13/05/07

Bethan Berswell and Elisabeth Stokoe, DISCOURSE AND IDENTITY



[Who are we? Where are our bodies? (From the walls of London). Foto di Marzia Poerio]

















The authors of DISCOURSE AND IDENTITY (Edinburgh University Press, 2006) analyse individual and social discursive identity on the basis of interviews and other contemporary types of discourse, and they show how, in late modernity, identity is both socially constructed and perceived by individuals as essential to their existential definition.

Some sections of the volume are devoted to identity founded on consumerism, and in particular on that kind of commodity which is self-advertisement on the web.

Personal life narratives are also considered, and they are seen as ways of assessing the position of biography in relation to identity.

Space and location are taken into account, and they deemed relevant to identity formation.

Chapter 1 usefully focuses on identity theories since the Enlightenment (Descartes and Locke) and Romanticism (with its exclusive attention to the self).

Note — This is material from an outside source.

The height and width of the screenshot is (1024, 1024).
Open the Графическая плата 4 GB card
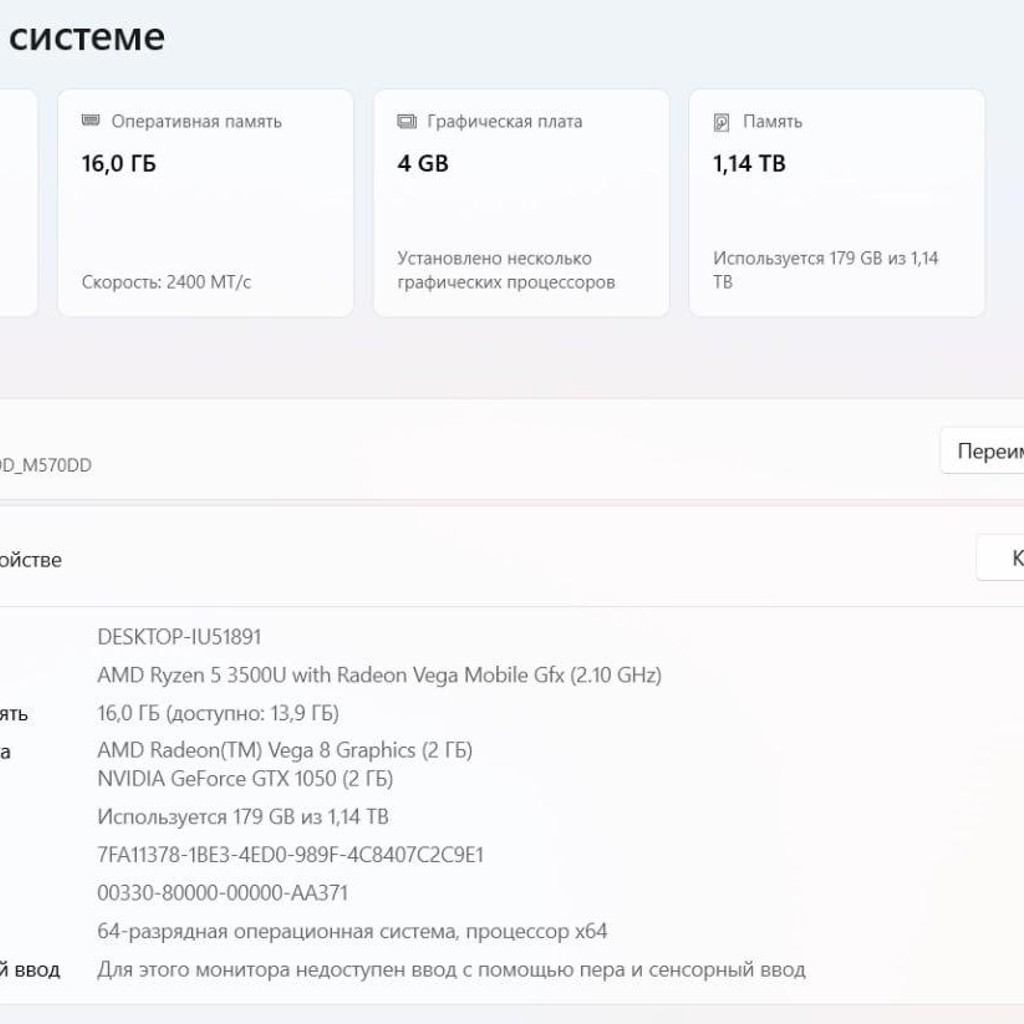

The main recent concepts detailed are Giddens' life narratives and dislocation of the self within the context of globalization; Baudrillard's difference between reality and representation; Bauman's liquid modernity and commodified identities; Beck's observations on insecurity and risk; Bhabha's analysis of hybridity; S. Hall's approach to the diaspora; Gramsci's arguments on hegemony; Foucault's discursive practices; and Taylor's elaboration of the intersubjective and reflective self.

A number of other theories are explored in this dense and intellectually stimulating book.